The summer after graduating from college I fell into a depression, and I don’t know why. It was not in response to anything, it was just…I don’t know. I was just depressed. My mother gave me a Dale Carnegie book titled How to Stop Worrying and Start Living. I didn’t have much energy or desire to do much anything else, including hold down a job. So, I read the book. And I’m glad I did because I learned a lesson in there that changed my life forever.
Carnegie suggested that the way to overcome your depression is to help others who are worse off than you. Throw yourself into a cause that can use your help, a cause that you care about. By doing charitable acts, you know you are doing something useful, which in turn gives you a good feeling about yourself, and in the process, you forget about your depression.
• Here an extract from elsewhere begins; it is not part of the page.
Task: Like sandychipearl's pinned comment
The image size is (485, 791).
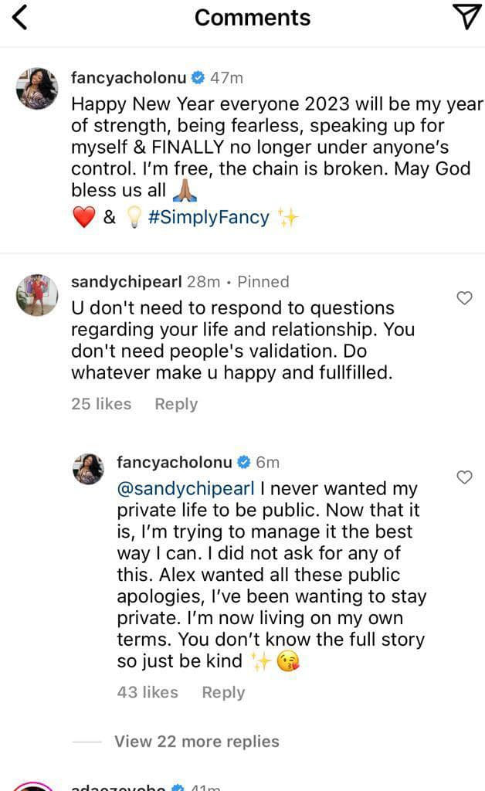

Now, was the book a panacea for me? Hardly. Did it cure my depression? Perhaps some, but certainly not completely. It would be great if it did, but I still needed to see a traditional therapist for that. Believing that merely doing charity work would cure depression is naïve and overly simplistic, and neither Carnegie nor I is suggesting that this alone is a substitute for seeking modern mental healthcare. But there is something to this old-fashioned (originally published in 1948) notion of helping yourself by helping others. And for me, decades later, it still works.
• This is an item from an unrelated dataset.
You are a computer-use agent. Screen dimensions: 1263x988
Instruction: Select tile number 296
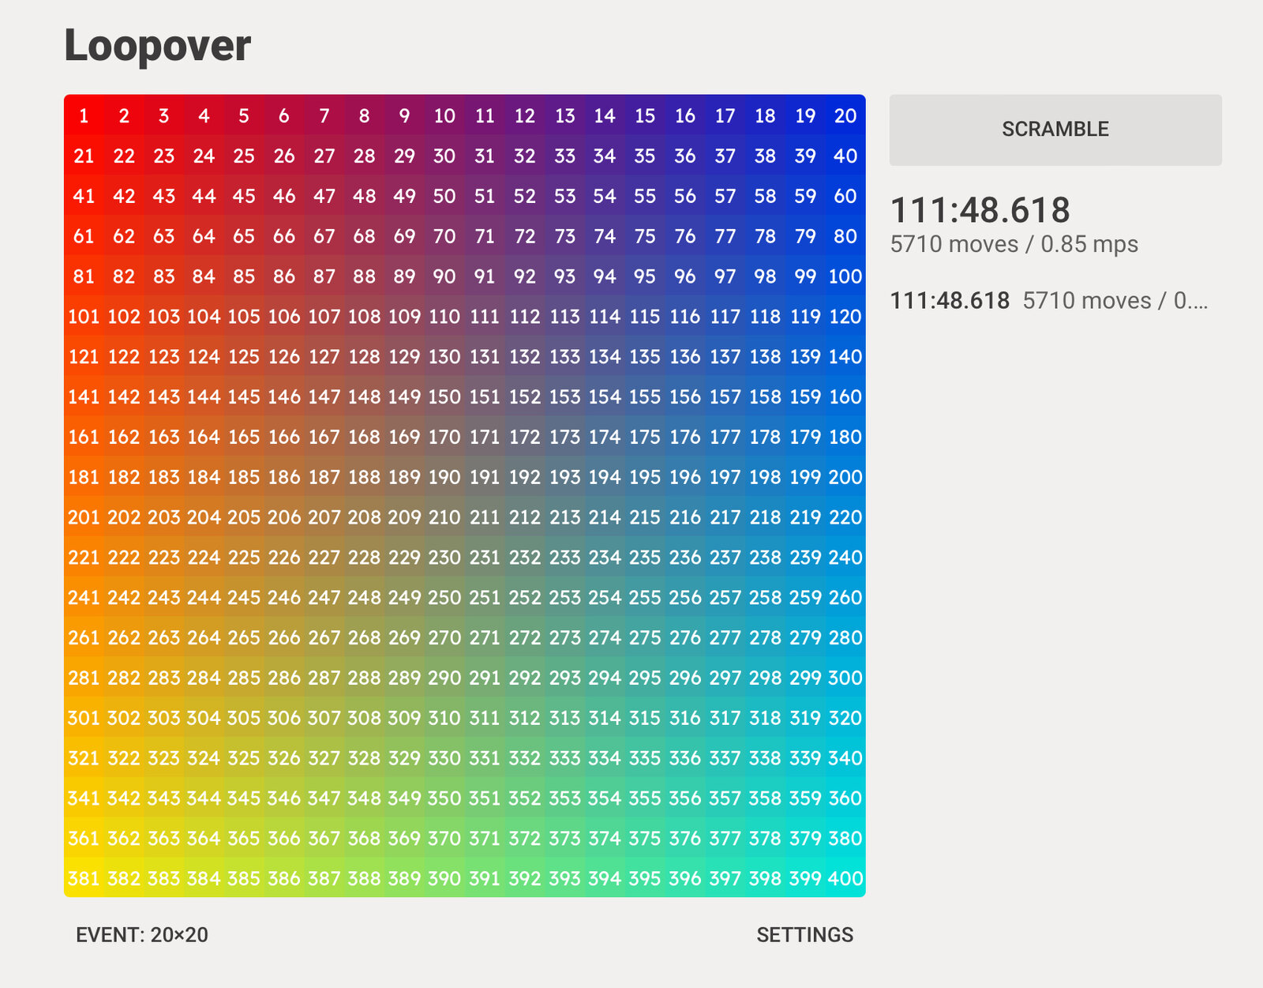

About that “helping others” part. There are plenty of charities out there that can use help. Your help. Perhaps helping at a local food pantry, mentoring or tutoring students (children and adults) in a subject or field in which you’re an expert, becoming a Big Brother/Big Sister, volunteering at a local library or place of worship, participating in fundraisers for a particular medical cause, the choices are (sadly) endless.
My wife and I enjoy helping the animal shelters in our area because we love pets. We also have participated in walk-a-thons to help raise funding and awareness to fight breast cancer and heart disease. Several years ago, I had my head shaved for the St. Baldrick’s Foundation to help pediatric cancer patients. (I haven’t done it since because, well, Father Time has become my barber. So we attend the fundraisers and drink beer instead.) We were once volunteer bartenders at a fundraiser for The Bridge Youth & Family Services, a shelter for wayward children and families.
I drive for Meals on Wheels twice a month. Just 60-90 minutes is all it takes. Each stop elicits a two-way smile. When my route is complete, on the way home I’m comforted knowing that because of my small sacrifice some housebound seniors will be able to eat. My community is a better place. Because of me. I did that. It’s a nice feeling.
There are countless opportunities out there, but volunteering is easier when it’s a cause close to your heart. Find something that you care deeply, or even feel passionately, about and sink some time and energy into it. You will find your efforts pay off not only to those you’re helping, but also to yourself. There is a certain feeling you get when you lose yourself in something or someone that needs your help. By stepping outside yourself, you’re helping inside yourself.
All too often in this look-at-me, social media age, we are looking for validation from others. But volunteer your time, and you will find a tingling satisfaction within that you can’t get from a million Likes or retweets.
Help those in need. Do it for them, do it for yourself. How’s that for a win-win?